Anthony West (li.) und Ferry Schoenmakers

Manager und Teamchef Ferry Schoenmakers hat das Budget für die restliche Supersport-WM-Saison von Anthony West gesichert. Jetzt muss nur noch Geld für den Australier selbst aufgetrieben werden.

Beim Supersport-Saisonstart in Australien ist Anthony West mit einer privaten Yamaha auf den dritten Platz gebraust. Für das Rennen in Thailand reichte das Geld nicht, seit dem Europa-Auftakt in Aragón ist der 35-Jährige dank EAB-Teameigentümer Ferry Schoenmakers fix dabei.

Doch es ist ein Drahtseilakt, die Finanzierung für das ganze Jahr auf die Beine zu stellen. «Nach Imola war ich pleite, ich trieb gerade so viel Geld auf, dass ich überleben konnte», erzählte West SPEEDWEEK.com. «Ferry bot mir dann an, für Donington aufzukommen. Dann hat mir mein australischer Sponsor X50 angeboten, dass er eventuell das Startgeld und die Reifen für den Rest der Saison bezahlen kann.»

Schoenmakers bestätigte: «Die Saison ist gesichert, Anthony kann alle weiteren Rennen fahren.»

West ergänzend: «Mit dem jetzigen Motorrad, Ferry und X50 sind die meisten Kosten gedeckt – abgesehen von dem, was ich fürs Leben brauche. Für mich ist alles teuer, weil ich aus Australien komme, ich brauche einen Platz, wo ich wohnen kann. Ich brauche eine Sugar Mama, eine reiche alte Lady, die für alles bezahlt. Selbst wenn alle Kosten für den Rennsport gedeckt sind, habe ich nichts im Geldbeutel. Dafür aber Kosten. Zwischen Imola und Donington wohnte ich im Hotel, essen muss ich auch etwas.»

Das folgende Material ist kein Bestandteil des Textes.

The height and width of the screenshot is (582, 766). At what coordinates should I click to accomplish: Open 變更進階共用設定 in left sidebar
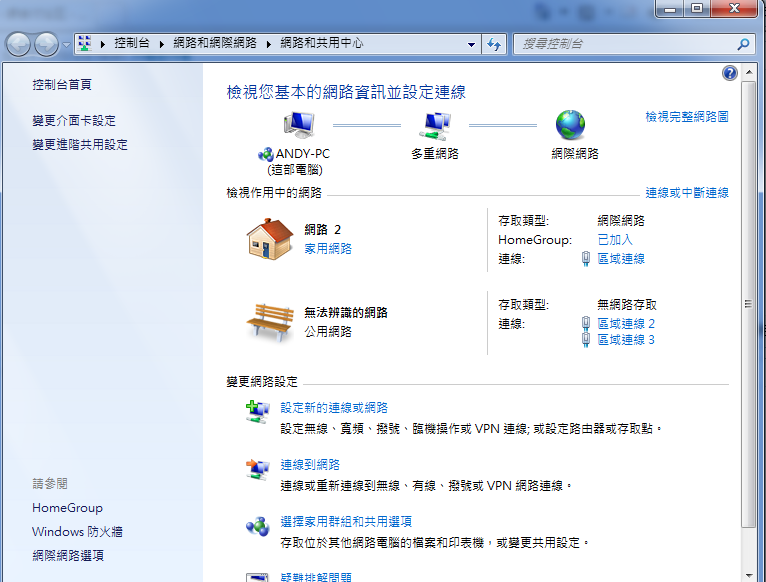(x=80, y=144)
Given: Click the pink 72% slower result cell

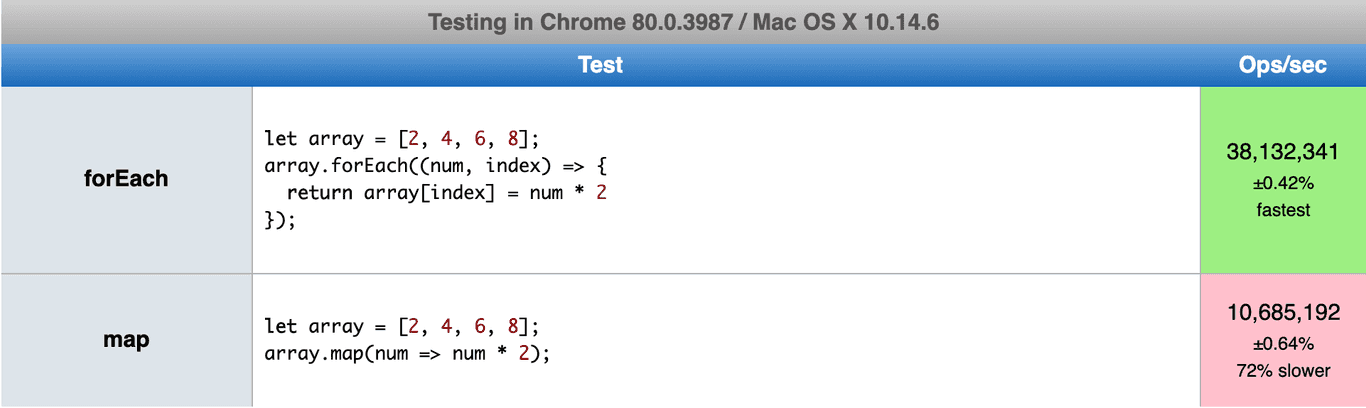Looking at the screenshot, I should click(1283, 340).
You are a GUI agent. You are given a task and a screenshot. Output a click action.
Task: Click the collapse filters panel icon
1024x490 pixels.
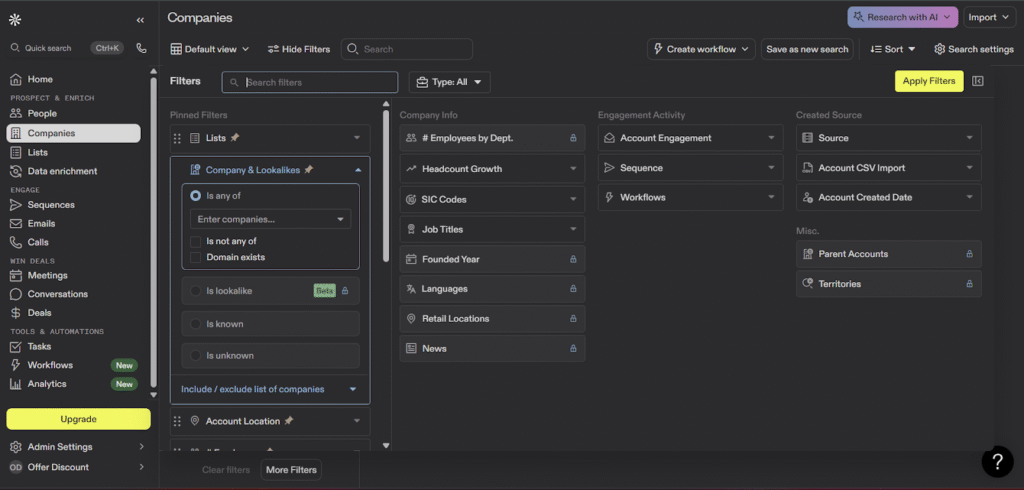point(978,81)
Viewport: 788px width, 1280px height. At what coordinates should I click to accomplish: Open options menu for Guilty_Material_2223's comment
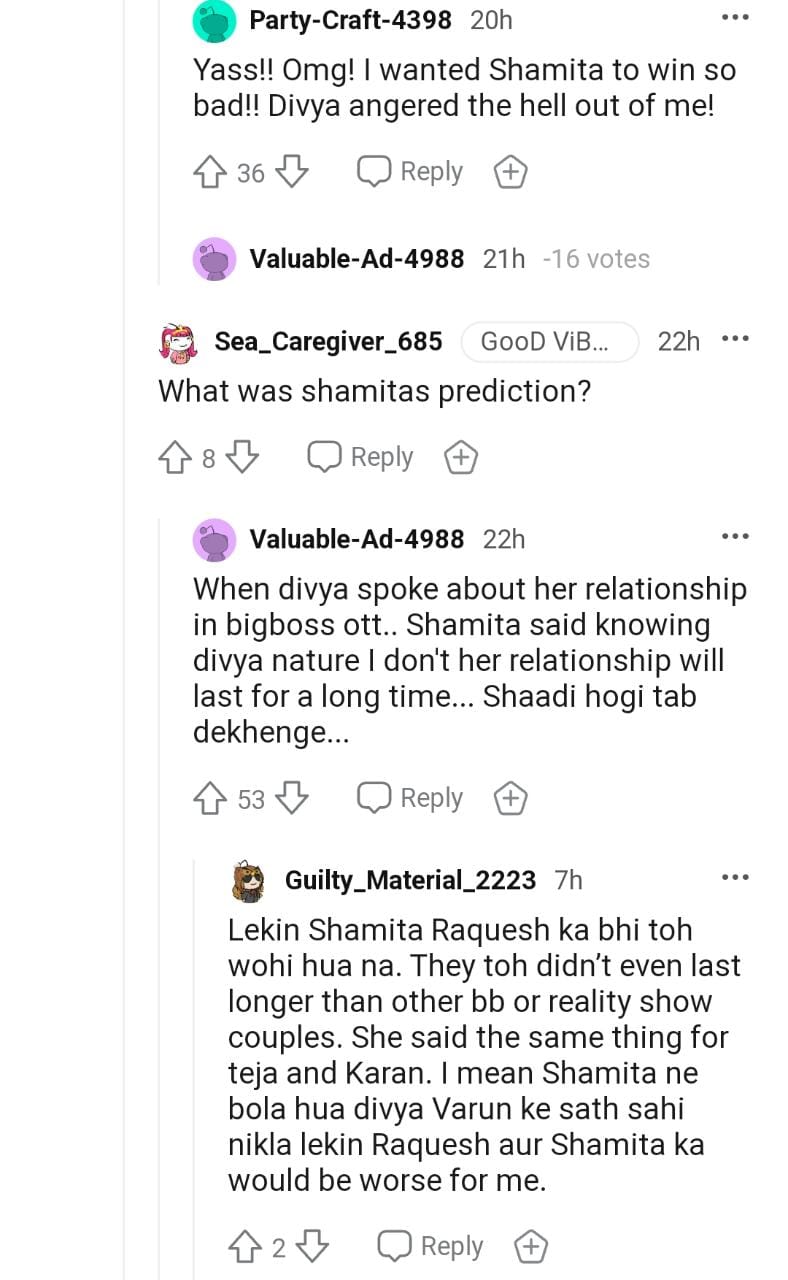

In der Gesamtwertung liegt West bei Saisonmitte auf dem neunten Platz, zu Rang 6 (Roberto Rolfo) fehlen ihm nur elf Punkte. Wobei er es materiell gegen die besten Bikes von Yamaha, Kawasaki, Honda und MV Agusta schwer hat.

«Phillip Island und Aragón fuhr ich mit meinem Bike aus Australien, dann ging der Motor kaputt und die Maschine fing Feuer», schilderte West. «Für Assen spendierte mir Yamaha zwei Standard-Motorräder, aus denen Ferry eine neue Rennmaschine aufbaute. Ein Bike gehört jetzt X50 und eines Ferry. Ich fühle mich nicht gut dabei, wenn ich ständig Leute anpumpen muss. Für Imola bezahlte mein Vater das Startgeld, jetzt schulde ich ihm Geld – das ist Scheiße. Ich versuche Rennen zu fahren, bekomme aber nichts und lebe wie ein Zigeuner. Das macht es schwierig zu trainieren, mental ist es auch aufreibend.»

«Wir arbeiten daran, dass auch Anthony ein Auskommen hat», versicherte Schoenmakers.